US President Donald Trump 'considering' veto of huge spending bill

US President Donald Trump has thrown the massive spending bill into doubt, saying he is "considering" a veto of the $1.3tn plan over concerns about young "Dreamer" immigrants and border wall money.

US President Donald Trump 'considering' veto of huge spending bill

US President Donald Trump has thrown the massive spending bill into doubt, saying he is "considering" a veto of the $1.3tn plan over concerns about young "Dreamer" immigrants and border wall money.

Hours before funding for the government expires, Mr Trump said on Twitter that he was weighing up a veto "based on the fact that the 800,000 plus DACA recipients have been totally abandoned by the Democrats (not even mentioned in Bill) and the BORDER WALL, which is desperately needed for our National Defense, is not fully funded".

The tweet was at odds with comments on Thursday from Mr Trump's supporters.

Budget director Mick Mulvaney had said the president would sign the bill and Republican House Speaker Paul Ryan said Mr Trump was supportive.

Congress has already left for a two-week recess.

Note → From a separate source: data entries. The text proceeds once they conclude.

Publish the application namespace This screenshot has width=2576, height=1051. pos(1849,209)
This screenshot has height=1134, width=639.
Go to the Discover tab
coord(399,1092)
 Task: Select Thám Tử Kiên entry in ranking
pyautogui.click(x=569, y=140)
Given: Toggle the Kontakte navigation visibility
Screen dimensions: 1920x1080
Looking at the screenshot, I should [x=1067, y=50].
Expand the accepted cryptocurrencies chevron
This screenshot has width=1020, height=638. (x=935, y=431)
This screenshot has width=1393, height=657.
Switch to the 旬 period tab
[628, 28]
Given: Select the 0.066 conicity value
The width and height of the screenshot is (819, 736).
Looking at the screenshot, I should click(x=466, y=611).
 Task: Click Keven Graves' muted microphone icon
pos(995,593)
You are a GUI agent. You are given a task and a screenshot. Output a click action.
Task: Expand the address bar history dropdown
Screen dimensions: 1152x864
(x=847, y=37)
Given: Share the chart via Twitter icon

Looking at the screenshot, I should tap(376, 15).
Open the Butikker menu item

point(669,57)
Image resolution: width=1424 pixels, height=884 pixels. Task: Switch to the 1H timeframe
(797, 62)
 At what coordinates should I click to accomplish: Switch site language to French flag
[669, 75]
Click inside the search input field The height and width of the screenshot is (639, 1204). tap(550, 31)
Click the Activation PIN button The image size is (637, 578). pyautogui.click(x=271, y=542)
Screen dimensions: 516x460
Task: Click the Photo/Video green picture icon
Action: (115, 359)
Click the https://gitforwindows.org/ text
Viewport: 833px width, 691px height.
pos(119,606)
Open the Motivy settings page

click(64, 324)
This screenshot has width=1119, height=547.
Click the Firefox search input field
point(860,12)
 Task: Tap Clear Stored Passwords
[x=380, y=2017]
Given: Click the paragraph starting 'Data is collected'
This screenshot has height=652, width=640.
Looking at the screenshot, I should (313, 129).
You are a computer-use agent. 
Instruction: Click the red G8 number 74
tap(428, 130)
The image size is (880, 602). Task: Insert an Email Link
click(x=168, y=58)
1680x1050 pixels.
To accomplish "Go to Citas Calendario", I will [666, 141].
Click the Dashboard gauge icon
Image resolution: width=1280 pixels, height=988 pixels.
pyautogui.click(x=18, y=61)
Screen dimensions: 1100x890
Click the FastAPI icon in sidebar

Earlier on Friday morning, the Senate gave final approval of the bill before funding for the government expires at midnight.

The Senate passage shortly after midnight averted a third federal shutdown this year, an outcome both parties wanted to avoid.

But in crafting a sweeping deal that busts budget caps, they have stirred conservative opposition and set the contours for the next funding fight ahead of the midterm elections.

The House easily approved the measure on Thursday, 256-167, a bipartisan tally that underscored the popularity of the compromise, which funds the government through September.

It beefs up military and domestic programmes, delivering federal funds to every corner of the country.

But action stalled in the Senate, as conservatives ran the clock in protest.

Once the opponents relented, the Senate began voting, clearing the package by a 65-32 vote a full day before Friday's midnight deadline to fund the government.

The omnibus spending bill was supposed to be an antidote to the stopgap measures Congress has been forced to pass - five in this fiscal year alone - to keep government temporarily running amid partisan fiscal disputes.

Leaders delivered on Mr Trump's top priorities of boosting Pentagon coffers and starting work on his promised border wall, while compromising with Democrats on funds for road building, childcare development, fighting the opioid crisis and more.

But the result has been unimaginable to many Republicans after campaigning on spending restraints and balanced budgets.

Along with the recent tax cuts law, the bill that stood a foot tall at some politicians' desks ushers in the return of $1tn deficits.

Mr Trump only reluctantly backed the bill he would have to sign, according to Republican politicians and aides, who acknowledged the deal involved necessary trade-offs for the Democratic votes that were needed for passage despite their majority lock on Congress.

"Obviously he doesn't like this process - it's dangerous to put it up to the 11th hour like this," said Senator David Perdue, who opposed the bill and speaks regularly to Mr Trump.

"The president, and our leadership and the leadership in the House got together and said, 'Look, we don't like what the Democrats are doing, we got to fund the government'."

White House legislative director Marc Short framed it as a compromise.

"I can't sit here and tell you and your viewers that we love everything in the bill," he said on Fox. "But we think that we got many of our priorities funded."

In all, 90 House Republicans, including many from the conservative House Freedom Caucus, voted against the bill, as did two dozen Republicans in the Senate.

It was a sign of the entrenched divisions that have made the leadership's job controlling the majority difficult and they are likely to be repeated in the next budget battle in the autumn.

Democrats faced their own divisions, particularly after failing to resolve the stalemate over shielding young Dreamer immigrants from deportation as Mr Trump's decision to end the Deferred Action for Childhood Arrivals programme has left it for the courts to decide.

Instead, Mr Trump won $1.6bn to begin building and replacing segments of the wall along the border with Mexico. The Congressional Hispanic Caucus opposed the bill.